Generating Images with Multimodal Language Models
This repository hosts the code and model weights for the GILL model.
Model and Usage
GILL (Generating Images with Large Language Models) is capable of processing arbitrarily interleaved image-and-text inputs to generate text, retrieve images, and generate novel images.
Setup instructions
Environment
Set up a new virtualenv, and install required libraries:
python -m venv venv
source venv/bin/activate
pip install -r requirements.txt
Add the gill
library to PYTHONPATH:
export PYTHONPATH=$PYTHONPATH:/home/path/to/gill/
Pretrained Checkpoints
The GILL model weights (linear layers and [IMG]
embeddings) are small (around 96MB), and are included in this git repo. They will be in the checkpoints/gill_opt/
folder after cloning. The checkpoint and model config in checkpoints/gill_opt/
reproduce the main results reported in our paper.
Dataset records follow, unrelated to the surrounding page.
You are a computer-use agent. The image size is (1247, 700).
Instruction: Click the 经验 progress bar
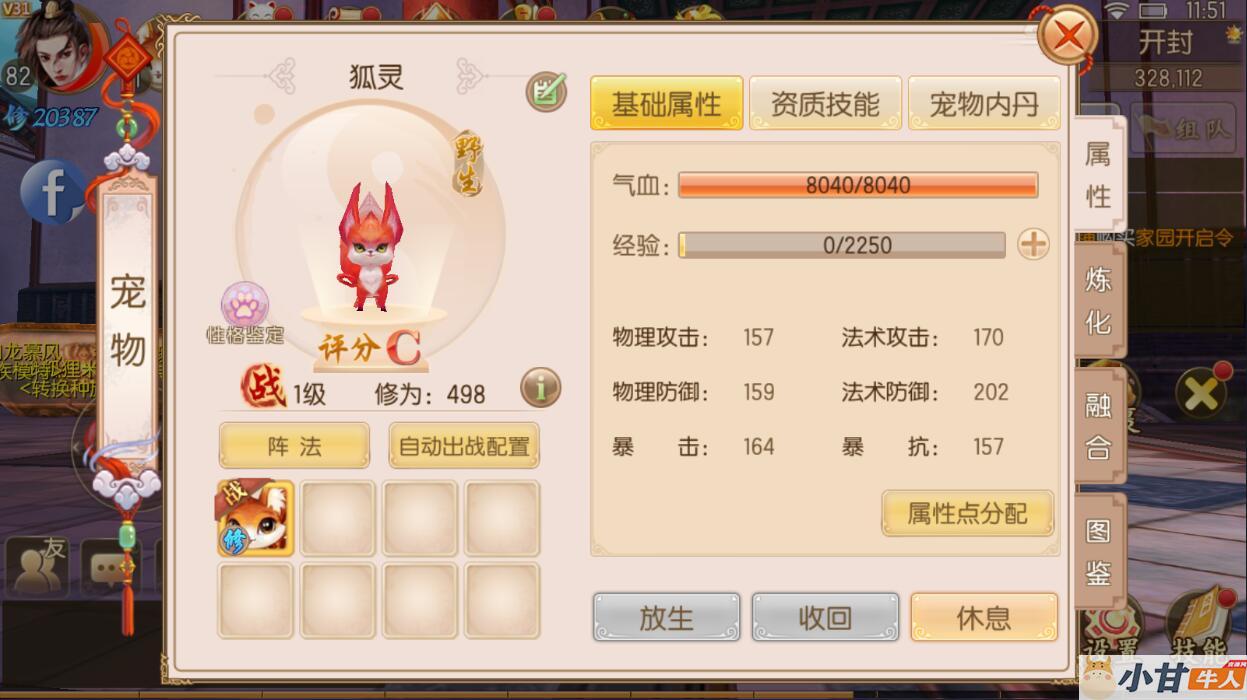click(842, 245)
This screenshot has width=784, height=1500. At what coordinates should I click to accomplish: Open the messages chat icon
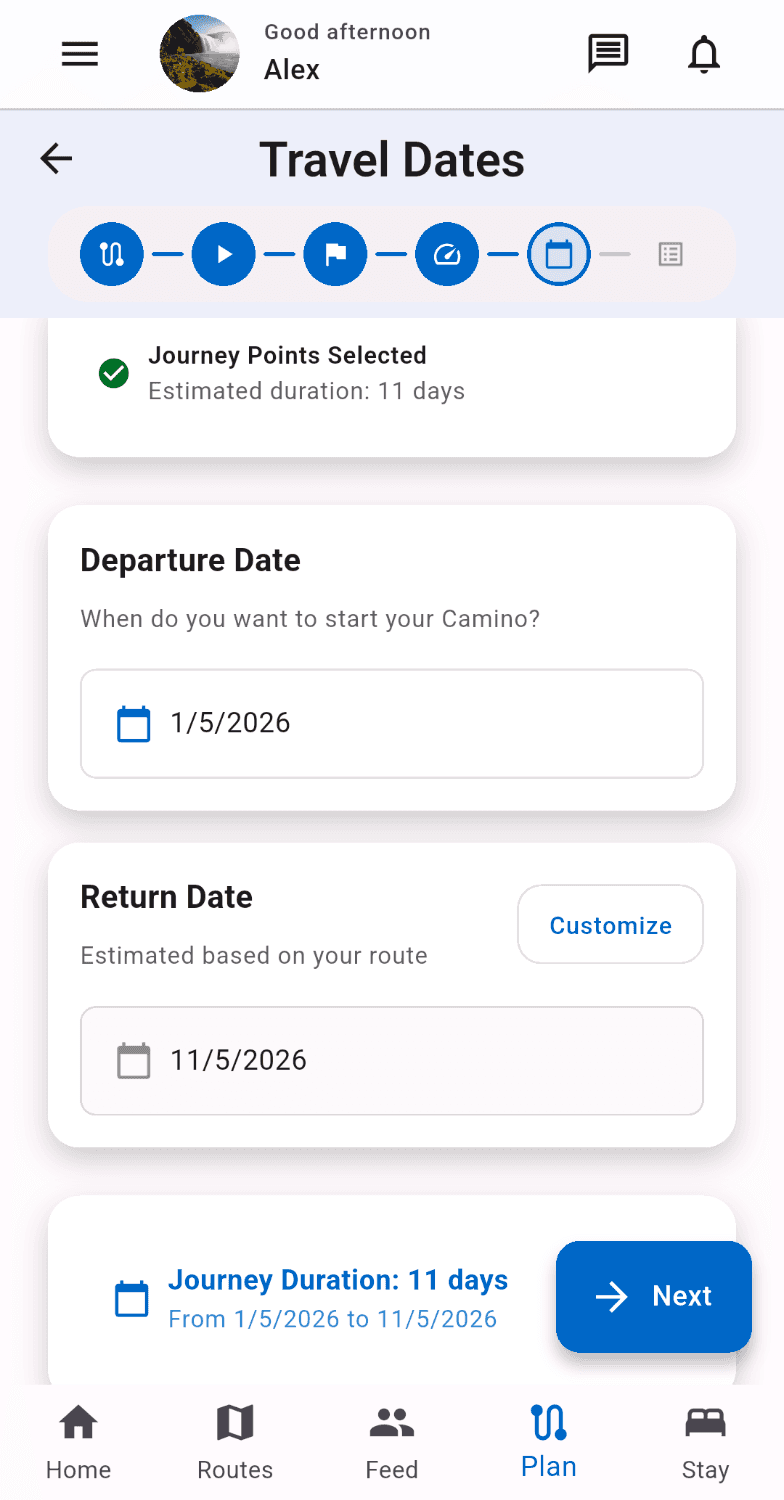[x=607, y=54]
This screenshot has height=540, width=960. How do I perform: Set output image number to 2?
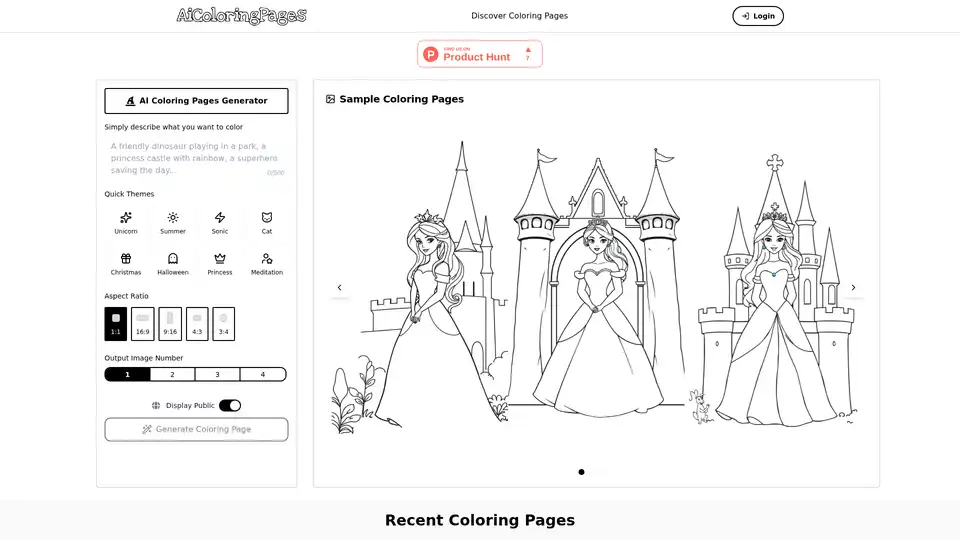pos(172,374)
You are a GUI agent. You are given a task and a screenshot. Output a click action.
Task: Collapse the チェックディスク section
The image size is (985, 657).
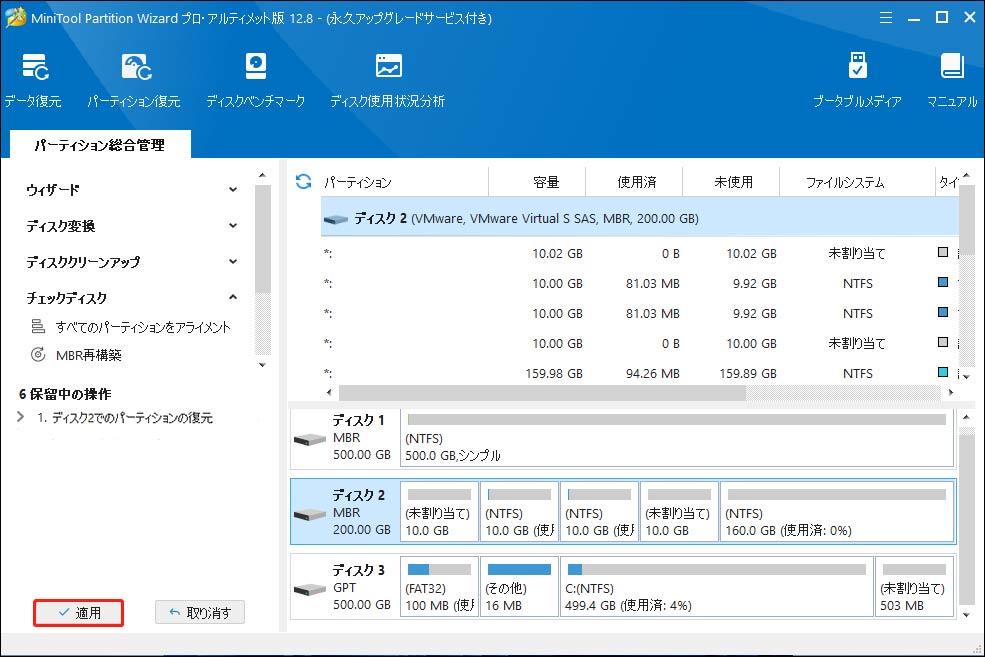pos(232,297)
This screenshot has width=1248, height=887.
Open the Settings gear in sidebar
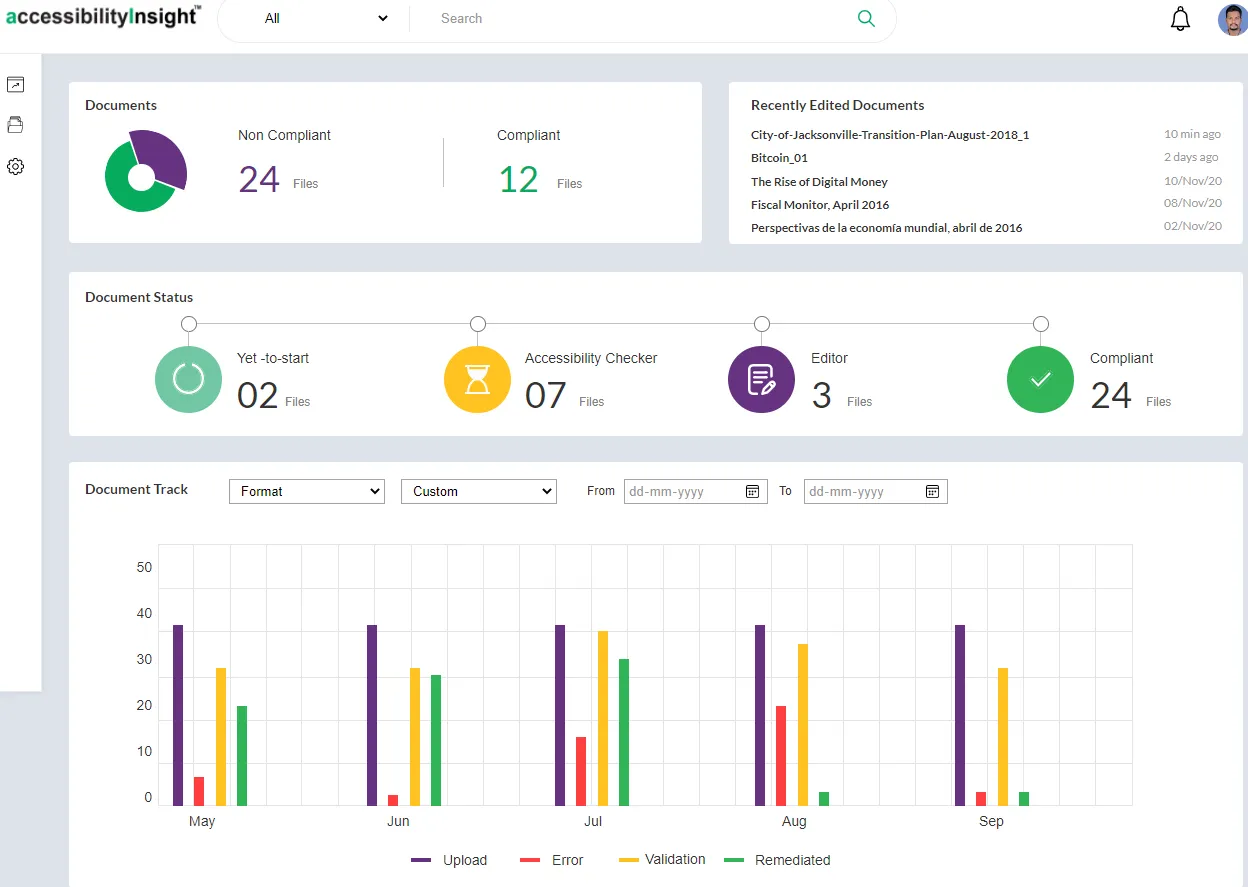[x=15, y=166]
Precomputed Embeddings For Image Retrieval
For image retrieval, we provide the precomputed visual embeddings for Conceptual Captions images with valid URLs. They are stored at this URL. These are used to enable the model to retrieve images. The embeddings take up around 3GB, and are compatible with both model configs we provide. Download the files and place cc3m_embeddings_urls.npy
into the checkpoints/gill_opt/
directory.
Note that you can still run the model without these, but it will not produce retrieved images. It will always generate novel images!
Inference
Check out GILL_example_notebook.ipynb
for examples on calling the model for inference. Several of the figures presented in the paper are reproduced in this notebook using greedy decoding of the model. Note that there may be minor differences in image outputs due to CC3M images being lost over time.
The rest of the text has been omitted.